Three years ago the residents and some committees launched an appeal to the City asking that it not grant the zoning variance.
But in reality buildings that are left empty follow the path to becoming a hotel. It happened a few months ago, with a zoning variance granted by the City Council for the buildings owned by the Figlie di San Giuseppe at Ormesini, and again for other convents like Sant’Elena, Sant’Alvise. It’s an acceleration that is not stopping, and which increasingly risks transforming the city into a “widespread hotel”.
There are dozens of palazzi up for sale and ready for a variance. There are many new hotels where the upfit work is almost done, like the large Ca’ di Dio, the former Casa di Riposo of Ire, with a view of the Bacino San Marco. Others became bequests in the past, for example the grand neogothic at the Salute, once the studio of the sculptor Scarpabolla, bequeathed to a Foundation in Treviso, which put it on the market. One by one the palazzi are transforming, so much so that the opening of new hotels isn’t even news anymore. It is happening in spite of the studies and proclamations on the need to limit tourism.
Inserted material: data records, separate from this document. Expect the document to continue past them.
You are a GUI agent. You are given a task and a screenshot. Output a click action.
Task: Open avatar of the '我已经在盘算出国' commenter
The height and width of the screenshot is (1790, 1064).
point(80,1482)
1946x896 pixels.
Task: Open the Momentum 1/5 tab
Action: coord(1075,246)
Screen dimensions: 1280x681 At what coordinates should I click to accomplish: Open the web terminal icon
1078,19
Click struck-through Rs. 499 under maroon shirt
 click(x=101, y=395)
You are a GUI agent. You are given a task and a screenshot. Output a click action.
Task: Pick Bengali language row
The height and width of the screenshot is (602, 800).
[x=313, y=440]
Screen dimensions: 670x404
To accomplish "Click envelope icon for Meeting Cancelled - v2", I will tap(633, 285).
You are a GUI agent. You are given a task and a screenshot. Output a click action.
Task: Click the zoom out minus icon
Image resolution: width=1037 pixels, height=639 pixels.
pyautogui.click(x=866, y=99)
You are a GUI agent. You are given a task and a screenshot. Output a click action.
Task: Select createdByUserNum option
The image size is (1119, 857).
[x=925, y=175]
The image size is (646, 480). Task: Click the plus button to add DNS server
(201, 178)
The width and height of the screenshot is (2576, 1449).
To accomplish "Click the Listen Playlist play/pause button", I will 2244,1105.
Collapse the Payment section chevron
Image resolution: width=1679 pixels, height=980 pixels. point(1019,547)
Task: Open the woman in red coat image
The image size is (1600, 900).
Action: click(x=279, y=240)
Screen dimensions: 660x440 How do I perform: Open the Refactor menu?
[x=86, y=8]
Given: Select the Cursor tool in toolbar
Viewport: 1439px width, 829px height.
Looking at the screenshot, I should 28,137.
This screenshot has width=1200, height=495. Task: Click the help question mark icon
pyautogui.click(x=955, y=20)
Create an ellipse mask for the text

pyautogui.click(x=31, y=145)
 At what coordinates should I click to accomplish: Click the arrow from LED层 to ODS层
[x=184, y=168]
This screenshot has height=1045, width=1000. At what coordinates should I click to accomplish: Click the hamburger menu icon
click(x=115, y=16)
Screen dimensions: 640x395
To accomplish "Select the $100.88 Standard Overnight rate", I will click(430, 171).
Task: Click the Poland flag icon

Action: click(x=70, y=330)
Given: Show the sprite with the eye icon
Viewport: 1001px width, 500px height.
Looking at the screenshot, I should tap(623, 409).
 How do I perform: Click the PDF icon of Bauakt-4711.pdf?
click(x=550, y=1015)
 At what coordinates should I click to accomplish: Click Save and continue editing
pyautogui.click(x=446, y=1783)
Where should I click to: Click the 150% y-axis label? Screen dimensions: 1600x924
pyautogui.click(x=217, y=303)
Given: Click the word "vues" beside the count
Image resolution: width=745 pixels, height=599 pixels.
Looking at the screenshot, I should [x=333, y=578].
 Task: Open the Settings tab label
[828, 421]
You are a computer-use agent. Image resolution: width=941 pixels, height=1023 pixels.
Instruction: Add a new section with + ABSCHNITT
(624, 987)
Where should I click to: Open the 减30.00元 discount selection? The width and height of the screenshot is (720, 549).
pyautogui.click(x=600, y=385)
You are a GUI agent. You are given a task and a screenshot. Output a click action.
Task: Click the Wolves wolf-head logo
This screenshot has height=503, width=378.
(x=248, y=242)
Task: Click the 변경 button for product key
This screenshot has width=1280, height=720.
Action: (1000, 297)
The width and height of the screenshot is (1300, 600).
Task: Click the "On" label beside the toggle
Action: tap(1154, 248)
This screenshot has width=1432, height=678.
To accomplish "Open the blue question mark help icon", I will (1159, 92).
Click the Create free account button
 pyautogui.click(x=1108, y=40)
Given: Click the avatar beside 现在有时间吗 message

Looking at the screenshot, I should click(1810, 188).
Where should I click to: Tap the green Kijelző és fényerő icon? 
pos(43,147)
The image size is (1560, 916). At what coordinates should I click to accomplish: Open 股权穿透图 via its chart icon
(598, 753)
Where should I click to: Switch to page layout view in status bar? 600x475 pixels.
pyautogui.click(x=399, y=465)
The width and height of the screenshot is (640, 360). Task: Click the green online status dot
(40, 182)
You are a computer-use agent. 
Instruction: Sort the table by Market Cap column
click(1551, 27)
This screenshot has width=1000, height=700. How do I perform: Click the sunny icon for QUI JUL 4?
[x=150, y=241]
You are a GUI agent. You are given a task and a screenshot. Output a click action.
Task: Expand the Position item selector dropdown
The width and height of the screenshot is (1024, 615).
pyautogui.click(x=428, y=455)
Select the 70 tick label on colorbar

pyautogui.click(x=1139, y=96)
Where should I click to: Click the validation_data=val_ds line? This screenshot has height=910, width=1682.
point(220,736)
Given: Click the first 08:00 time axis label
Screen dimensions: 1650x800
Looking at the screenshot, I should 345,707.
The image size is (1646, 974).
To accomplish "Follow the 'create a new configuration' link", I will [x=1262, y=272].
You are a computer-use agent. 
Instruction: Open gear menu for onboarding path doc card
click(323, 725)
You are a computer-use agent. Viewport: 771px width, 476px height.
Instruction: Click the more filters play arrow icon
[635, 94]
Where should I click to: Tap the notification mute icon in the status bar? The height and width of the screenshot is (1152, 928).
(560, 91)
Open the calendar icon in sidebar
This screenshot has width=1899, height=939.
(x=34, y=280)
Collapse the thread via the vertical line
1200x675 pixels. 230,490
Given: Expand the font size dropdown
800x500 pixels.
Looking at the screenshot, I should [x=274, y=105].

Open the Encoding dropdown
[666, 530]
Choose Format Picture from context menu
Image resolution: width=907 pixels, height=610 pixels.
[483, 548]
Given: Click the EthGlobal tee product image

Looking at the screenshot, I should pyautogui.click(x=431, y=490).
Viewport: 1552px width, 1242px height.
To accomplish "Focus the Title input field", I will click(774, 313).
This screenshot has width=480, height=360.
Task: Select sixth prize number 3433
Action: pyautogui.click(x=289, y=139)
From the 2000s until today the number of bed spaces in the city has practically doubled. Today there are around 70 thousand, between the registered and the “off books”, divided into 30,000 hotel beds and 40,000 in other structures. The number of beds in 2000 was 27 thousand, and in 2010 they had already jumped to 47 thousand. Today, according to some estimates, there are over 70,000. In the case of the non-hotel beds, the sector most affected by the Covid crisis, this means an equal number of citizens expelled from the city to make room for the tourists.
Now many small businesses are unable to sustain the blow of the lost income from 2020 and are having trouble paying the mortgage. Many tourist lodgings and room rentals are therefore closed and for sale. This is not the case for the big hotels, almost always owned by the big national or foreign corporations.